** Assignment **
Word for word, transcribe the lines from the one containing "Task: Click the Kopieren button" through the end of the entries, both included, and nothing else.

(Saved entries)
# # #

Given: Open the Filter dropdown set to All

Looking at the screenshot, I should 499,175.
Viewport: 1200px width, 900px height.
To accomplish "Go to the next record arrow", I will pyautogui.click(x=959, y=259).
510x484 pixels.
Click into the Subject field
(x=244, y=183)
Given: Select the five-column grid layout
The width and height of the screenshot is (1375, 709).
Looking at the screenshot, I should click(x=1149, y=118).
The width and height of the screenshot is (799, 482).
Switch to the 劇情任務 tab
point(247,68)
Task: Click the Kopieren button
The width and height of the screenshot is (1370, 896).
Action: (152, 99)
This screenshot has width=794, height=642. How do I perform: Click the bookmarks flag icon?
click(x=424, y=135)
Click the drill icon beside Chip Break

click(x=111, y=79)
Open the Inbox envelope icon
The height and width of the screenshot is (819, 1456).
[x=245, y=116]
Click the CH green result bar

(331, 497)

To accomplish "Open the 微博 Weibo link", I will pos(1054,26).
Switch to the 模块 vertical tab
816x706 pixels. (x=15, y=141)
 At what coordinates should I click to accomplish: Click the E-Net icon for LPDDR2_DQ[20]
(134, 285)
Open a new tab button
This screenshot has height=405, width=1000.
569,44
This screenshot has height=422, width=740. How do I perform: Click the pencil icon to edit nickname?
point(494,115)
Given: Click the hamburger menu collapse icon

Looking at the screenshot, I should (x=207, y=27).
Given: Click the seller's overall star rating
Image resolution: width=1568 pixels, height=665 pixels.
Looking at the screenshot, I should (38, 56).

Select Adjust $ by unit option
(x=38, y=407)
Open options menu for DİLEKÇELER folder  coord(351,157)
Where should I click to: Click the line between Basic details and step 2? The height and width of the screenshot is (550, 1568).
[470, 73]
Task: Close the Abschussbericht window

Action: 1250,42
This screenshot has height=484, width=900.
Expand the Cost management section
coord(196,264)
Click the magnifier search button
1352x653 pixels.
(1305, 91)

# # #

** Exercise response **
Task: Click the Kopieren button
The width and height of the screenshot is (1370, 896).
Action: (152, 99)
This screenshot has width=794, height=642. How do I perform: Click the bookmarks flag icon?
click(x=424, y=135)
Click the drill icon beside Chip Break

click(x=111, y=79)
Open the Inbox envelope icon
The height and width of the screenshot is (819, 1456).
[x=245, y=116]
Click the CH green result bar

(331, 497)

To accomplish "Open the 微博 Weibo link", I will pos(1054,26).
Switch to the 模块 vertical tab
816x706 pixels. (x=15, y=141)
 At what coordinates should I click to accomplish: Click the E-Net icon for LPDDR2_DQ[20]
(134, 285)
Open a new tab button
This screenshot has height=405, width=1000.
569,44
This screenshot has height=422, width=740. How do I perform: Click the pencil icon to edit nickname?
point(494,115)
Given: Click the hamburger menu collapse icon

Looking at the screenshot, I should (x=207, y=27).
Given: Click the seller's overall star rating
Image resolution: width=1568 pixels, height=665 pixels.
Looking at the screenshot, I should (38, 56).

Select Adjust $ by unit option
(x=38, y=407)
Open options menu for DİLEKÇELER folder  coord(351,157)
Where should I click to: Click the line between Basic details and step 2? The height and width of the screenshot is (550, 1568).
[470, 73]
Task: Close the Abschussbericht window

Action: 1250,42
This screenshot has height=484, width=900.
Expand the Cost management section
coord(196,264)
Click the magnifier search button
1352x653 pixels.
(1305, 91)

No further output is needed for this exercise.